Subject: Re: Hardware questions
To: NetBSD/sparc Discussion List <port-sparc@NetBSD.ORG>
From: Don Yuniskis <auryn@gci-net.com>
List: port-sparc
Date: 11/26/2001 20:32:00
>Greg Woods explained:
>
>[ On Monday, November 26, 2001 at 02:11:21 (-0700), Don Yuniskis wrote: ]
>> Well, one can argue that if you *need* parity, you're already
>> dealing with a flakey system/design!  :>
>
>Yeah, but the flaky part isn't where you seem to think it is.
>
>Dynamically refreshed RAM is inherently flaky -- by design -- and far
>worse than static RAM, or real core memory, for example....  :-)
>
>Every, and I mean EVERY, system that expects to run for more than a few
>minutes between reboots, _needs_ some form of hardware error detection
>(or even prevention), in the memory subsystem (and the cache subsystems,

You will note that many *processors* are dynamic devices... shut the
clocks off and it "forgets".

>and the bus, etc.).  It's not just the refresh circuitry that you have

The refresh circuitry is a no brainer.  Nowadays, this is done
automatically and conservatively within the CPU/memory controller.

>to trust, but the very physics of the chip die and the packaging it is
>enclosed within.  At today's densities a single Alpha particle emitted
>fomr some impurity in the packaging material could wipe out several bits
>of data.  Even high-energy radiation that can penetrate the skin of your
>machine and the chip packaging can sometimes whack a bit of data.  8-bit
>parity protection of DRAM is essential, and ECC which can correct
>1-bit/word errors and detect 2-bit errors is better.

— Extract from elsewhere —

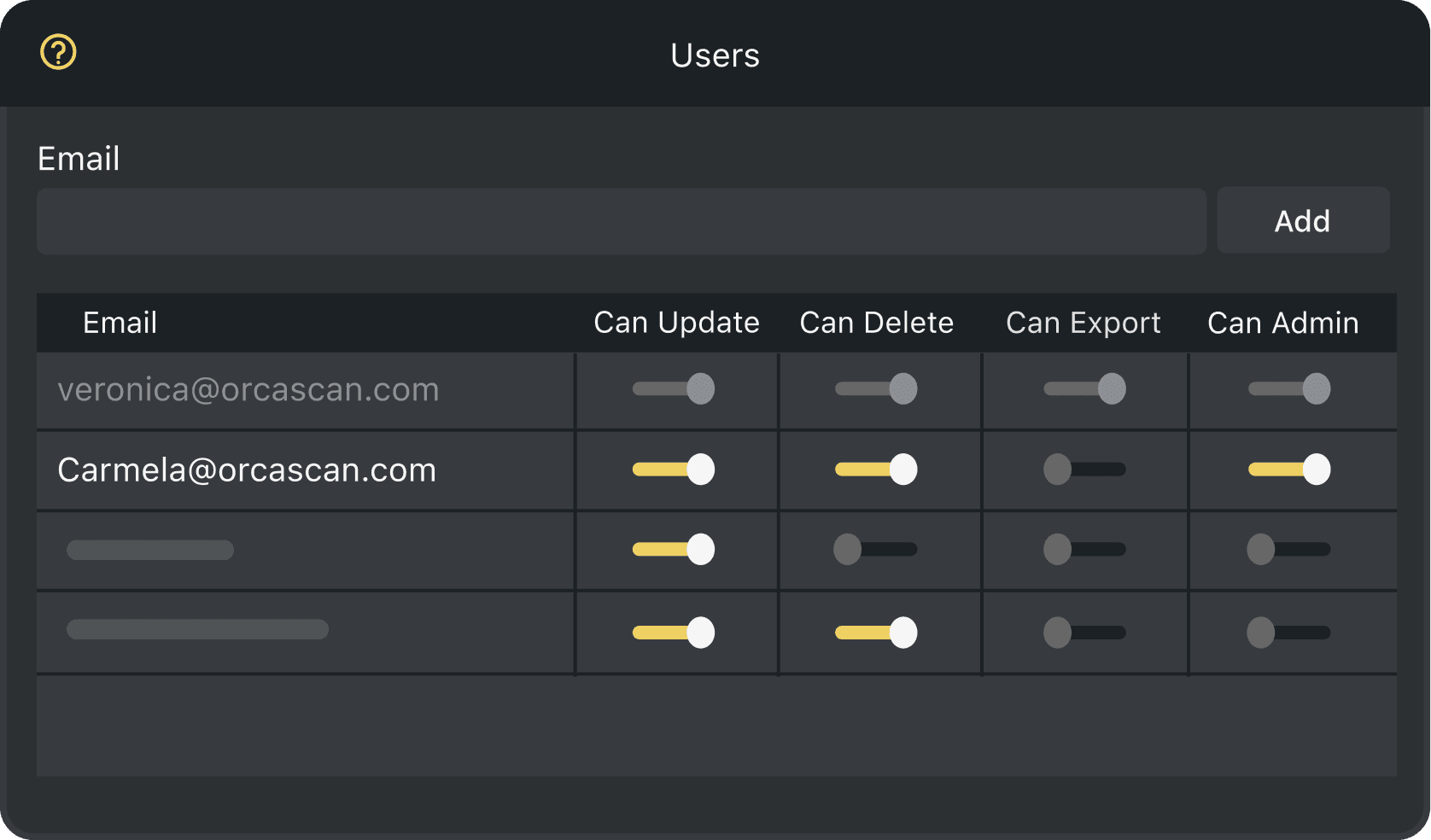Enable Can Export in last user row

(x=1084, y=633)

Now, having said all that, when was the last time you walked into a 
room to find a system that had panicked due to a parity error?  :>
The SPARCs I have here have uptimes of several weeks already.
I ran a FreeBSD box (486 with 36 bit memory) with a 300 day
uptime before finally taking it down.

Note that parity can only reliably detect single bit errors.
And, can't do anything to *correct* them.  So, in the event of 
a parity error, the only thing the system *can* do is "stop"
(effectively).

In the event that these dread events that you mention *are*
happening, then these systems must be seeing even numbers
of errors occuring -- else they would be detected (and
reported in some way?)

Years ago, DRAMs were really an art to work with.  You
had to control power supplies really well (tolerances,
noise, *sequencing* -- and for *3* supplies, not just *one*!),
watch ground bounce, signal overshoot/ringing, proper
setup/hold times (or risk "blowing a row") -- in addition
to things like refresh.

Nowadays, the semiconductor's technology has improved to 
the point where they are far less flakey.  Longer
refresh intervals; features like self-refresh; etc.

And, integrated controllers (inside the CPU usually or
in a chipset designed just for this purpose) instead
of having to hack things together with 74S' parts
and carefully chosen series terminations.

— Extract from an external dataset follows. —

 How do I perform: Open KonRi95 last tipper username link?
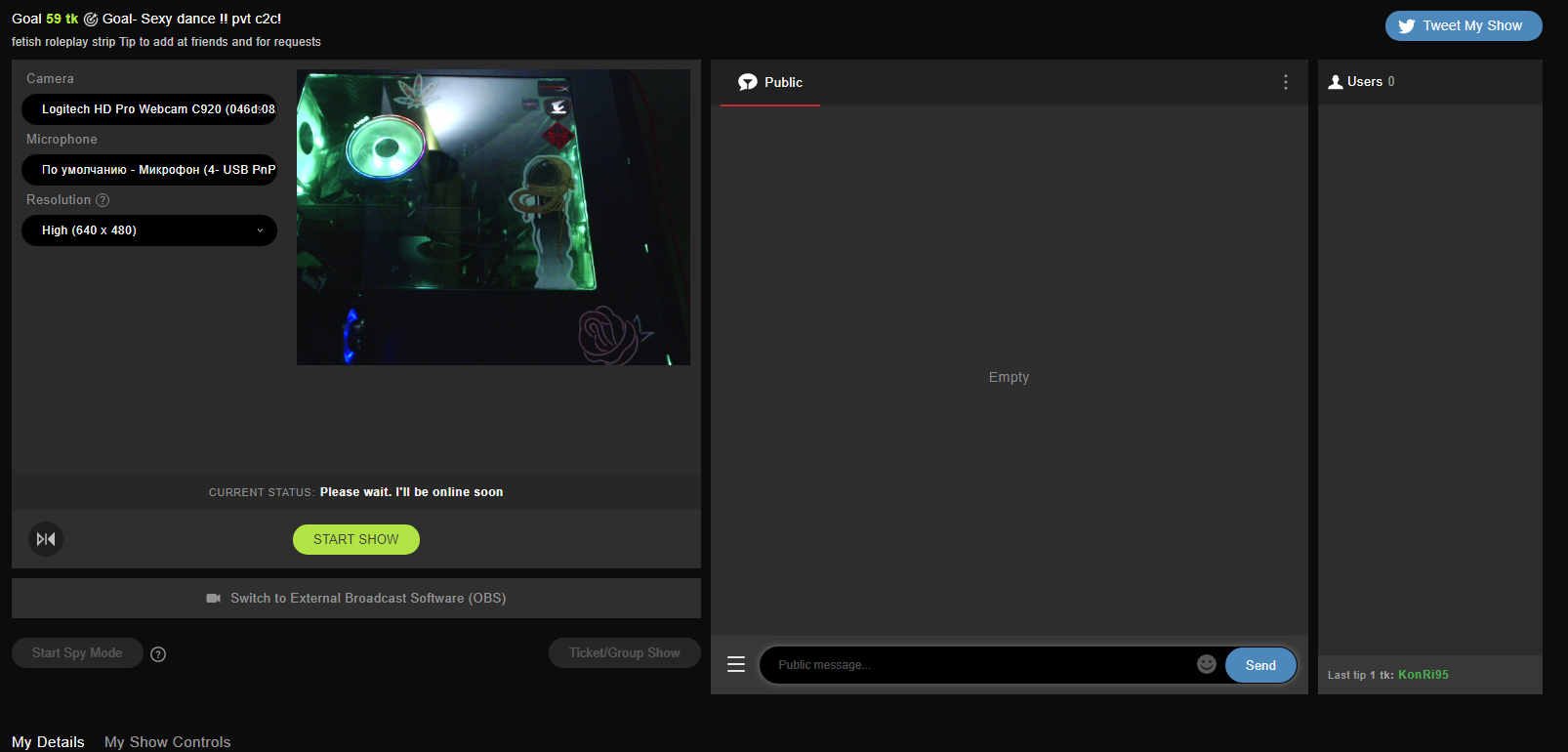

And, of course, cheap, multilayer boards with fine-line
rules commonplace -- smaller packages so your 512KB (!)
memory array is no longer the size of a modern PC motherboard!
(I can recall how "tickled" I was when ZIP and SIP
packages were being *proposed*...  :-/)

Nowadays, I think the real risk to memory systems comes 
from the packaging (SIMM/DIMM sockets are really not very
robust -- surely not as robust as soldered down components!);
the fact that Joe Average User thinks nothing of opening
up the case and pulling/replacing parts; "overclocked"
devices; poorly vented cases; etc.

>Would you really run your SCSI devices with parity detection disabled
>even when they work fine with it enabled?
>
>Would you really run your UDP-based network services with UDP checksums
>off?  Would you turn off TCP checksums if it were possible to do so?


But these are things that extend *outside* the controlled environment
of the machine, for the most part.  Would you design a parallel
port interface that toasted itself if the printer was powered on while
the interface was powered *off*?  Of course not!  Because it is
*likely* that someone will do this in the course of normal use.

Will someone fail to have the SCSI/CAT5 cable seated improperly
in it's mating connector?  Will some such cable get frayed/worn
with use/abuse?  Pretty likely.  Will some transceiver (internal
or external) fail to report a collision and, thus, the receiving
node thinks the packet he just received is "OK" (hint:  SQE)?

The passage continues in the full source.